Monday, May 19, 2014
Student Debt Grows Faster at Universities With Highest-Paid Leaders, Study Finds
Student Debt Grows Faster at Universities With Highest-Paid Leaders, Study Finds
By TAMAR LEWINMAY 18, 2014, New York Times
At the 25 public universities with the highest-paid presidents, both student debt and the use of part-time adjunct faculty grew far faster than at the average state university from 2005 to 2012, according to a new study by the Institute for Policy Studies, a left-leaning Washington research group.
The study, “The One Percent at State U: How University Presidents Profit from Rising Student Debt and Low-Wage Faculty Labor,” examined the relationship between executive pay, student debt and low-wage faculty labor at the 25 top-paying public universities.
The co-authors, Andrew Erwin and Marjorie Wood, found that administrative expenditures at the highest-paying universities outpaced spending on scholarships by more than two to one. And while adjunct faculty members became more numerous at the 25 universities, the share of permanent faculty declined drastically.
“The high executive pay obviously isn’t the direct cause of higher student debt, or cuts in labor spending,” Ms. Wood said. “But if you think about it in terms of the allocation of resources, it does seem to be the tip of a very large iceberg, with universities that have top-heavy executive spending also having more adjuncts, more tuition increases and more administrative spending.”
Since the 2008 financial crisis, the report found, the leaders of the highest-paying universities fared well, largely at the expense of students and faculty.
“Like executives in the corporate and banking sectors, public university presidents weathered the immediate aftermath of the fall 2008 financial crisis with minimal or no reductions in total compensation,” the report said.

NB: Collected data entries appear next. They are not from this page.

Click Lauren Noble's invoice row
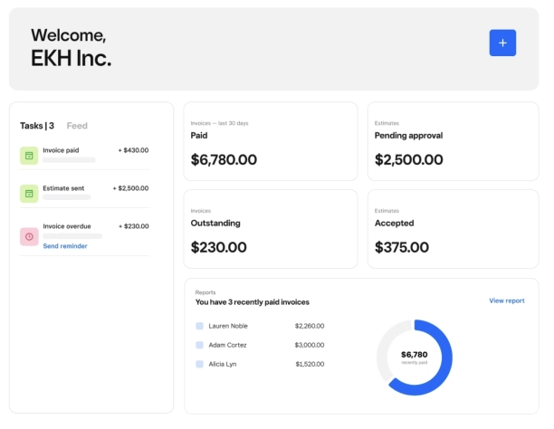This screenshot has width=554, height=429. [261, 326]
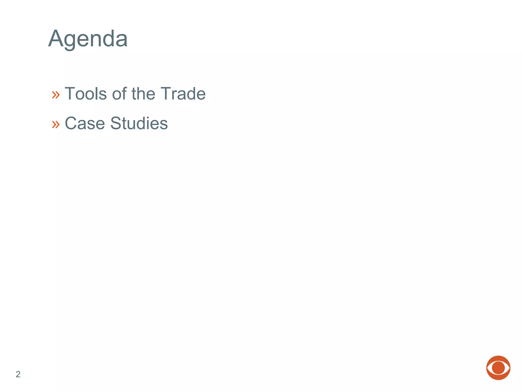
Task: Click the word 'of' in first bullet
Action: click(119, 93)
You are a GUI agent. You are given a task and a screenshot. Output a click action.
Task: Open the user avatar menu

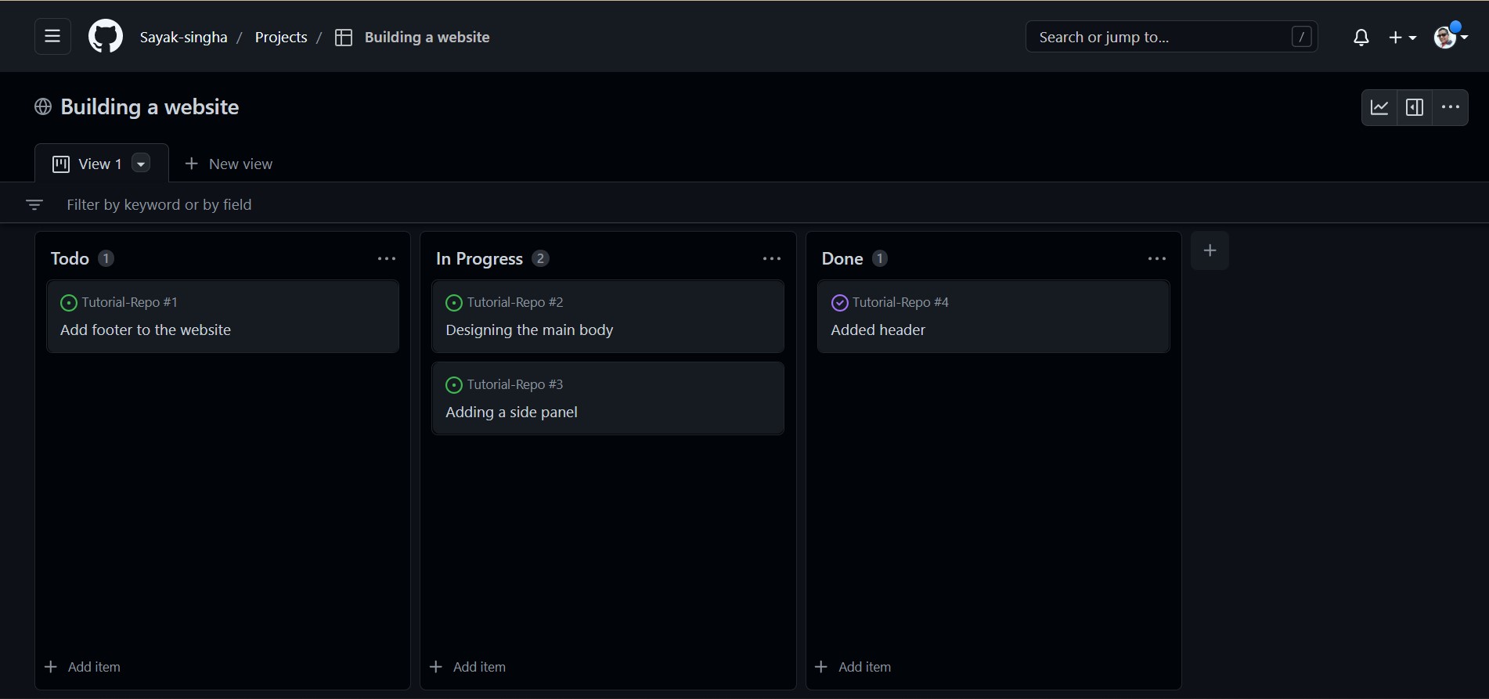pos(1450,36)
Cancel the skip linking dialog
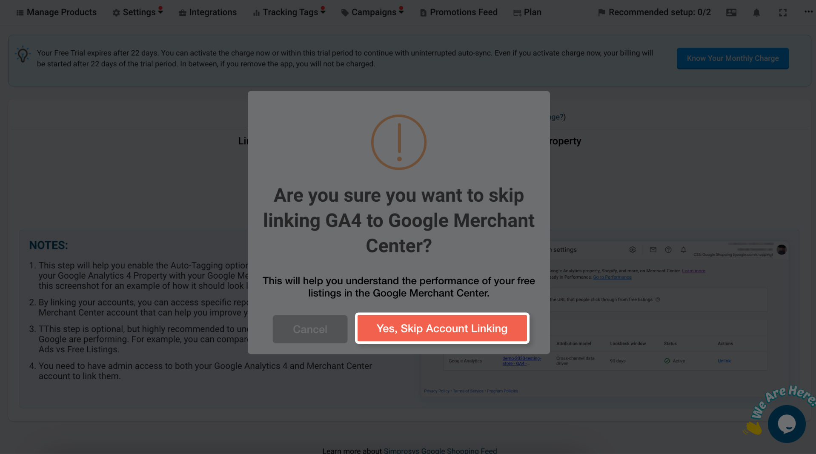The height and width of the screenshot is (454, 816). coord(310,329)
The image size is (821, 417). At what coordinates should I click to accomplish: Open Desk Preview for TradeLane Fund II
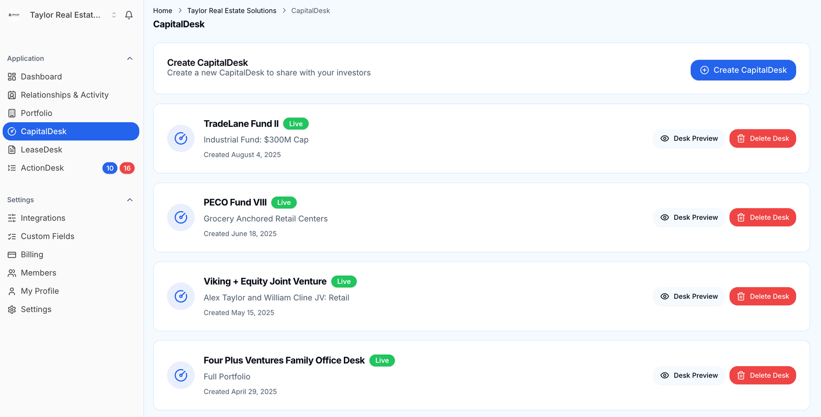point(689,139)
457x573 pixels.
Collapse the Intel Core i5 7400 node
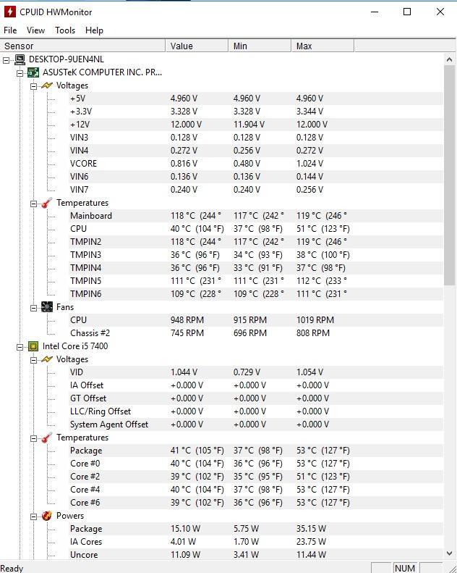pyautogui.click(x=20, y=347)
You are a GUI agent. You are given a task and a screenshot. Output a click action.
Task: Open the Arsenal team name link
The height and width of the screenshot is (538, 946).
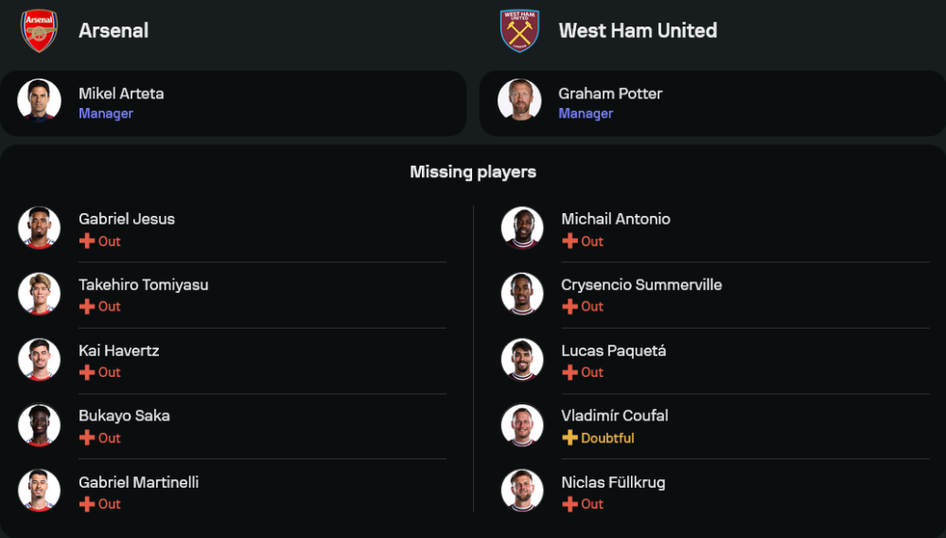tap(114, 30)
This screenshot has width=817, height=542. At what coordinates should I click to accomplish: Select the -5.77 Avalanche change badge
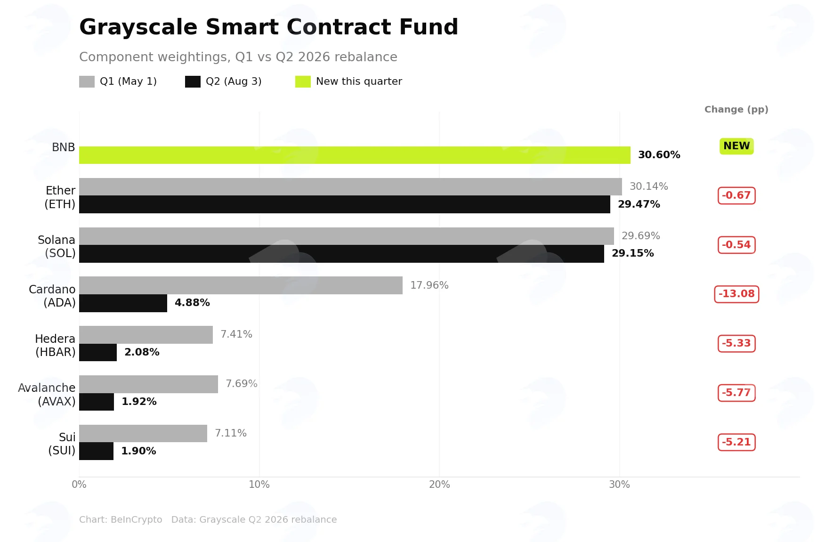(x=736, y=393)
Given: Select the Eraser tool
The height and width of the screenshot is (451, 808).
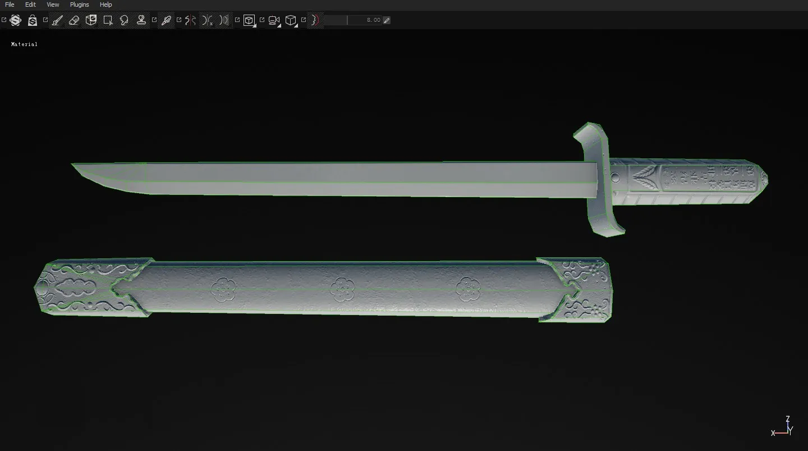Looking at the screenshot, I should click(74, 20).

While the average executive compensation at public research universities increased 14 percent from 2009 to 2012, to an average of $544,554, compensation for the presidents of the highest-paying universities increased by a third, to $974,006, during that period.
The Chronicle of Higher Education’s annual survey of public university presidents’ compensation, also released Sunday, found that nine chief executives earned more than $1 million in total compensation in 2012-13, up from four the previous year, and three in 2010-11.
The median total compensation of the 256 presidents in the survey was $478,896, a 5 percent increase over the previous year.
But, The Chronicle found, chief executives were hardly alone among the highest-paid public university officials. Athletic coaches made up 70 percent of the public university employees earning more than $1 million last year, and medical doctors another 20 percent.
As in several past years, the highest-compensated president, at $6,057,615 in this period, was E. Gordon Gee, who resigned from Ohio State last summer amid trustee complaints about frequent gaffes. He has since become the president of West Virginia University.
In the study by the Institute for Policy Studies, Ohio State was No. 1 on the list of what it called the most unequal public universities. The report found that from fiscal 2010 to fiscal 2012, Ohio State paid Mr. Gee a total of $5.9 million. During the same period, it said, the university hired 670 new administrators, 498 contingent and part-time faculty — and 45 permanent faculty members. Student debt at Ohio State grew 23 percent faster than the national average during that time, the report found.
Others on the “most unequal” list were Pennsylvania State University, the University of Minnesota, the University of Michigan and the University of Washington.